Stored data
^^^^^^^^

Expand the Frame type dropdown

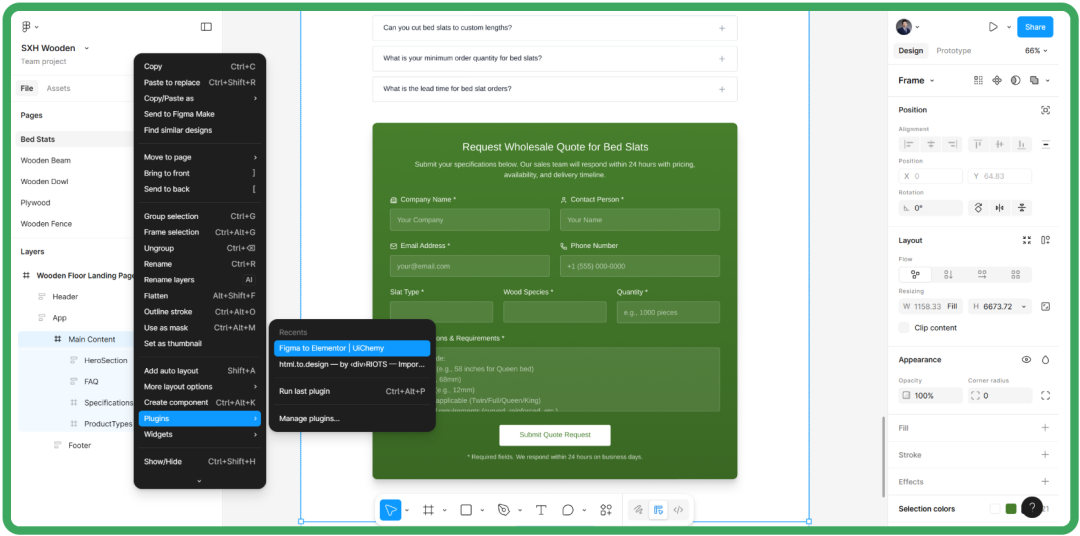point(916,80)
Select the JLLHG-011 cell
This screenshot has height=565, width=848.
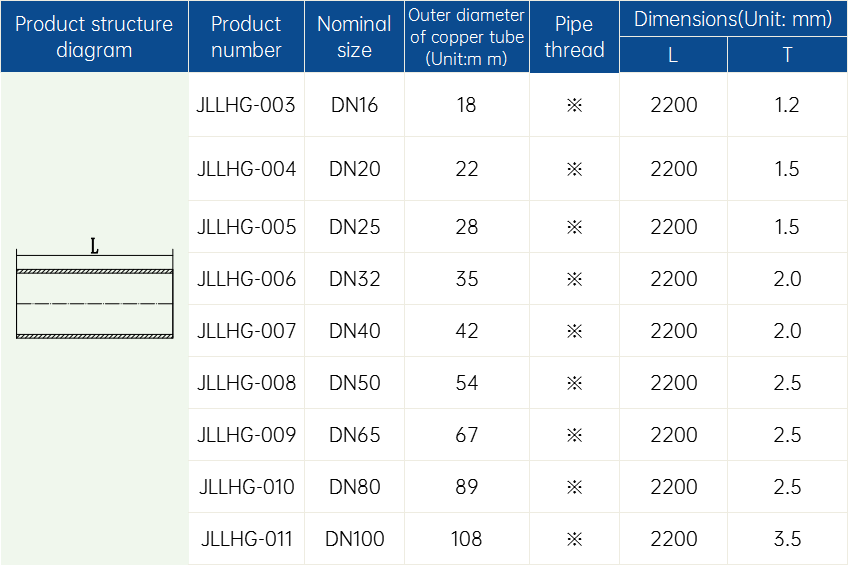point(246,539)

^^^^^^^^

* Your instructions:
Copy every line of the stored data above word for word, leaving out the pictures.

* Right answer:
Expand the Frame type dropdown

point(916,80)
Select the JLLHG-011 cell
This screenshot has height=565, width=848.
point(246,539)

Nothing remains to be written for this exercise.